Walter Lewin, “Electricity and Magnetism” at Massachusetts Institute of Technology OpenCourseWare
Lewin has been dubbed the “world’s most popular professor,” gaining 8 million followers of his MIT video lectures on physics. He has been known in his lectures, posted online, to batter students with cat fur to demonstrate electrostatistics; fire a cannon loaded with golf balls at a stuffed animal wearing a bulletproof vest to demonstrate the trajectories of objects in free fall; and ride a tricycle propelled by a fire extinguisher to show how a rocket takes off. Lewin has received a good deal of praise in his inbox for his classes, according to the New York Times. One student in Iraq even wrote, “You are now my Scientific Father. In spite of the bad occupation and war against my lovely Iraq, you made me love USA because you are there and MIT is there.” Lewin spends about 25 hours choreographing every lecture.
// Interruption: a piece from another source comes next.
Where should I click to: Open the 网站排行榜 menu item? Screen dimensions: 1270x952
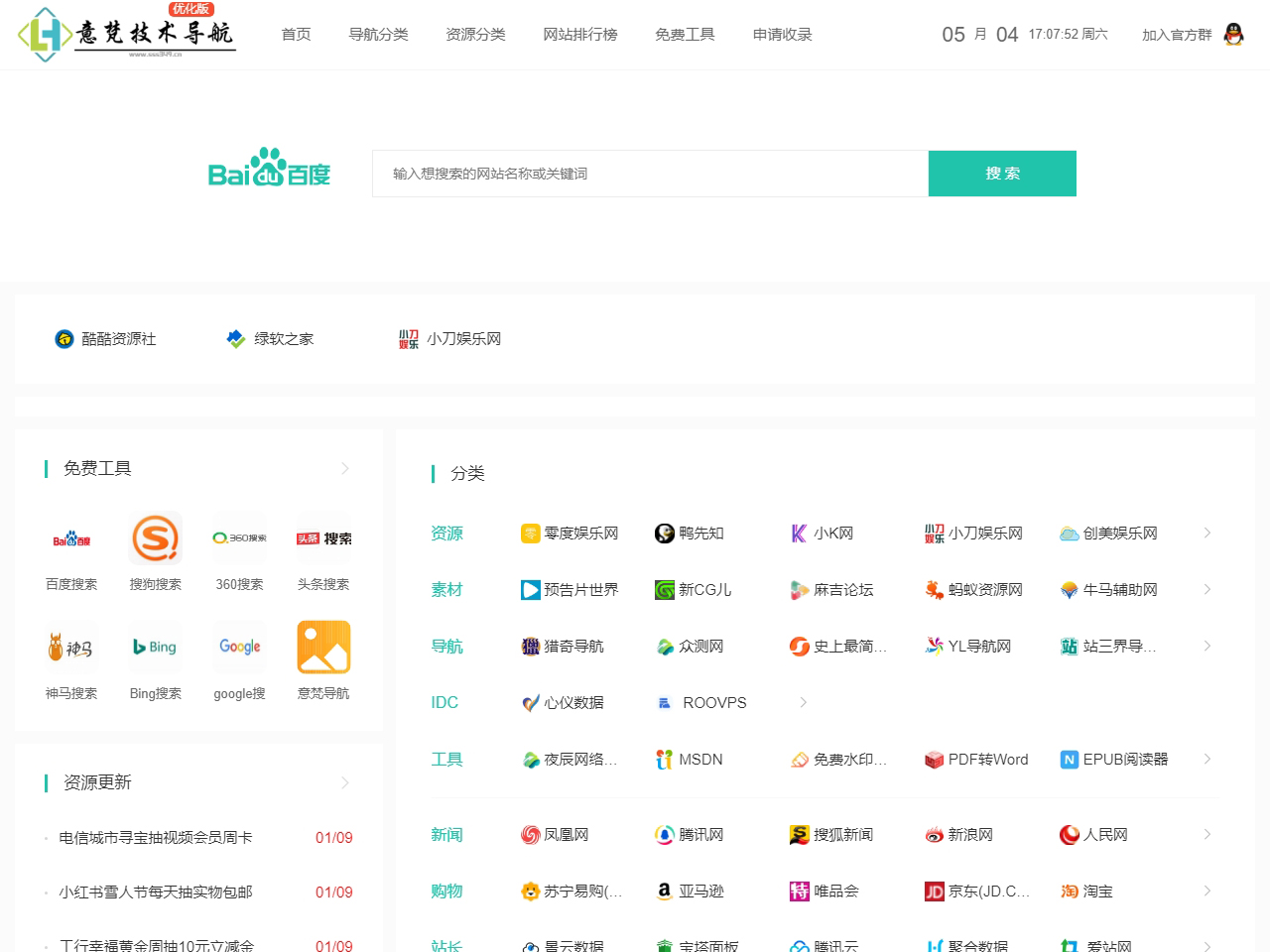click(x=580, y=34)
Robin Sawyer, “Human Sexuality” at University of Maryland
Hundreds of students register to take a class with this leading sexuality professor every year. He only accepts 180 or 200 of the students who apply. In the class, students work together to discuss what men and women really want during sexual encounters and to dispel misconceptions about one another. In one memorable class, he invited a man with HIV/AIDS to visit the class and speak about his personal experiences.
Gordon Fellman, “Deconstructing War, Building Peace” at Brandeis University
Gordon Fellman’s sociology class, “Deconstructing War and Building Peace,” helps students apply his pacifist approach to social problems and inspires them to take matters into their own hands. “I previously wanted to be a filmmaker,” said former student Shea Riester. “But after my first class with him I decided to become an activist.” Riester graduated in 2012 and now works for 350.org, an environmental group working to solve the climate crisis, a decision he attributes to his studies with Fellman. “I learned in his class that all the people who had ever created massive social movements, abolition, civil rights, womens rights, they were all normal people,” Riester said. “There was no ‘hero gene’ or anything, they were just people who decided to stand up for what’s right.”
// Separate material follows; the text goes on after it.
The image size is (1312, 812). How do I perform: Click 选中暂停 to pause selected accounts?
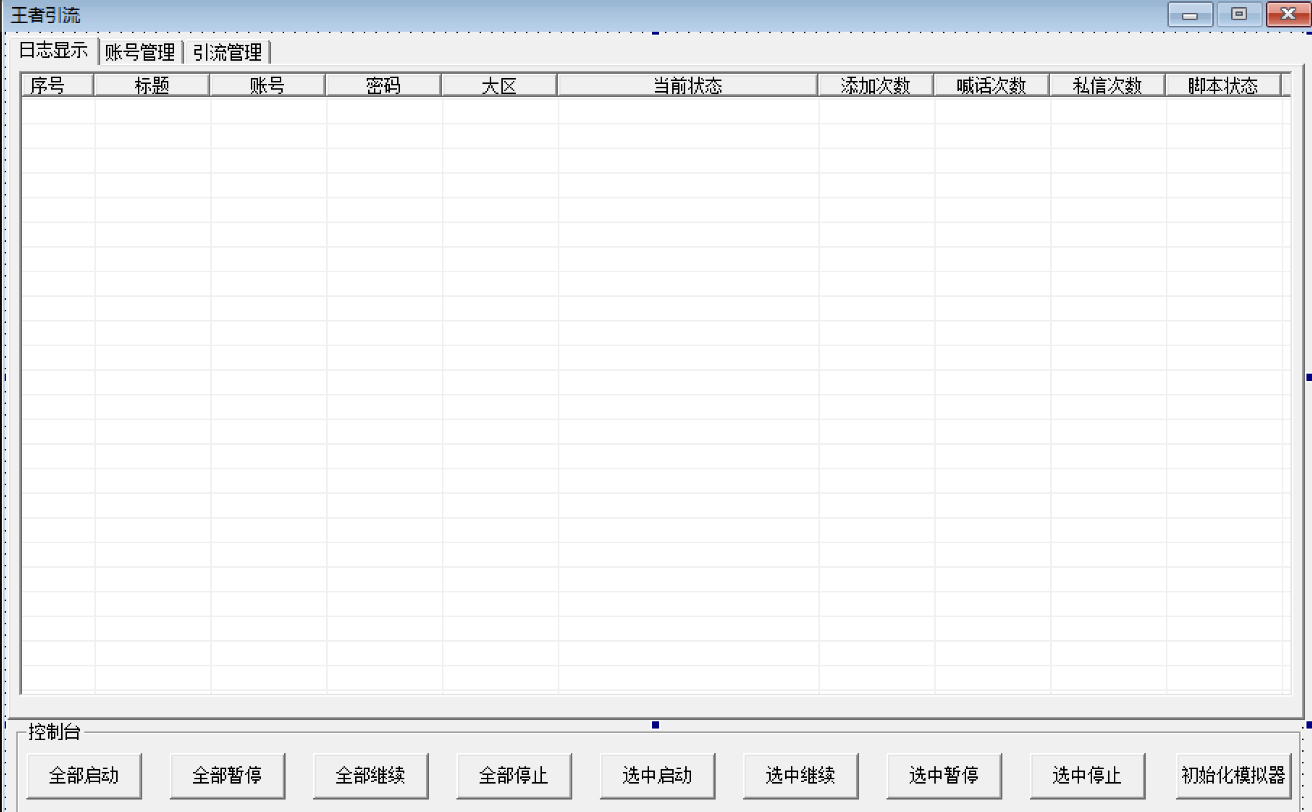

Cheryl Finley, “Blaxploitation in Film and Photography,” Cornell University
Finley’s class on Blaxploitation and her courses on African-American art and cinema attracts many of Cornell’s 14,000 students. Larry Heymont, who graduated in 2011 and now works for the PGA tour, says that until Finley’s classes he never felt comfortable around art. “She introduced me to the subject matter in a way that made me feel welcome,” he said. “I remember learning about the Shaft theme song. To this day, I’m still fascinated by blaxploitation film.”
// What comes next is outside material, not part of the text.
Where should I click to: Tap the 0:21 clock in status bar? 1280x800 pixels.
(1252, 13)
Dan Ariely, “A Beginner’s Guide to Irrational Behavior” at Duke University and Coursera
A familiar figure to many introductory psychology and economics students, Dan Ariely is one of the leading theorists in behavioral economics. Ariely started a MOOC titled “A Beginner’s Guide to Irrational Behavior” teased by a highly-entertaining mystery themed video that involves him running around in a cape and sword. Scott Casale, who took Ariely’s class on Coursera, said that he was was desperate to take a course with Ariely at Duke but couldn’t get in. “His teaching style is very unique in that he brings storytelling into the teaching method,” Casale said. Ariely is passing on the lessons he’s learning from teaching MOOCs to students: he taught a class at Duke last fall called “Surprise Endings” where students helped select course topics and then created their own version of the class to be offered for free online.